В городе, где испокон веку жили мои прадеды и прапрадеды, где на одном кладбище в пятидесятых годах еще нашла вечный покой одна моя бабушка - по отцу, а в семидесятых на другом, тихом, тенистом погосте схоронили с промежутком в четыре года рядышком бабушку и дедушку - по материнской линии, никого уже из близкой родни не осталось. Дома, в которых прошло детство, были проданы за ненадобностью. Живший в городке дядька и рад был пустить погостить, и не отказал, кстати, да какая же могла быть работа в современной квартире, где в двух комнатах и крохотной кухне размещался он с женой, двумя детьми и вот-вот должно появиться третье. Да, признаться, и не хотелось мне сидеть в стандартной квартире, мало чем отличавшейся от моей собственной (стоило ли за тем ехать за тыщи верст!). Хотелось оказаться поближе к земле, ощутить явственней те таинственные нити, что привязывали меня и тянули к этим местам. Вот и посоветовал дядька, районный врач, мотавшийся с утра и до вечера по окрестным деревням и селам:

- Сходи в Загорки. Там и домов много заколоченных на лето открывают для дачников. И старух одиноких полно...

Село Загорки, если идти по дороге через сосновый бор, взбиравшийся сначала на крутой холм и сбегавший потом и обрывавшийся у родникового безымянного ручья, от Боровска - километрах в семи, а если краем леса, вдоль светлоструйной речки Протвы и после полевыми тропками напрямки, то и четырех не наберется. Название села объяснять, наверное, не надо. Поросшая бором горушка да поле на увале - отсюда пошло прозванье. За горками лежало сельцо, скрытое от города, который, в свою очередь, получил имя от мощного бора, некогда его окружавшего, а ныне примыкавшего к городским улицам лишь с одной стороны, у нетронутой современными промышленными отходами реки Протвы.

Перемахнув через брод, известный здесь каждому старожилу, я отправилась в Загорки прямиком, налегке. Шла на разведку. Тропинка потихоньку отступала от реки и поднималась, рассекая овсяное поле. Не знаю уж почему, но не была она распахана. Берегли ее загоркинские председатели.
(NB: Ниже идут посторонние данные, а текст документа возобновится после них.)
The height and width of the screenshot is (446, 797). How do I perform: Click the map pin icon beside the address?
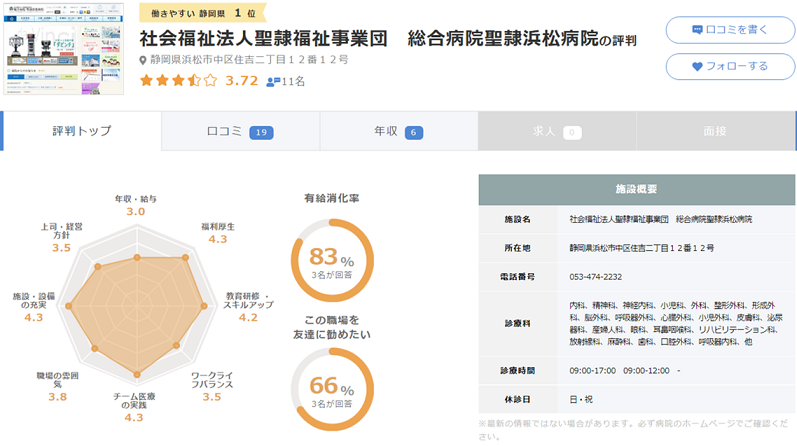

То там, то сям обок от нее уже на просторе полевом росли кусты ольхи или дикой сирени. Нет-нет попадалась раскидистая, не один десяток лет стоявшая тут береза. К ним от тропки отделялись совсем уж узенькие стежки. Пройди по ним десяток шагов - и можно присесть, отдохнуть в тени, оглядеться окрест, благо с холма виден раскинувшийся вольно по горкам старинный городок, в летописях еще упомянутый едва ли не с времен нашествия хана Батыя. А по правую сторону реки - другое село, Красное, названное так по стройной, красного кирпича церкви, поставленной на самом высоком месте. Церковь эта находилась на одном уровне с многочисленными колокольнями, и хотя часть из них в свое время снесли, осталось еще порядочно, не менее десяти, и каждая, в своем роде, не повторяла и не противоречила, а дополняла одна другую. И церковь в Красном не чувствовала себя одинокой. С одной стороны, перезванивалась, в прошлом, конечно, не сейчас, с городскими соседками, с другой - перекликалась с загоркинской, которая тоже, как подымешься на увал, открывалась взгляду во весь рост. Разрушили ее уже в войну, во время боев, когда Загорки раз пять-шесть, по свидетельству сельчан, переходили из рук в руки.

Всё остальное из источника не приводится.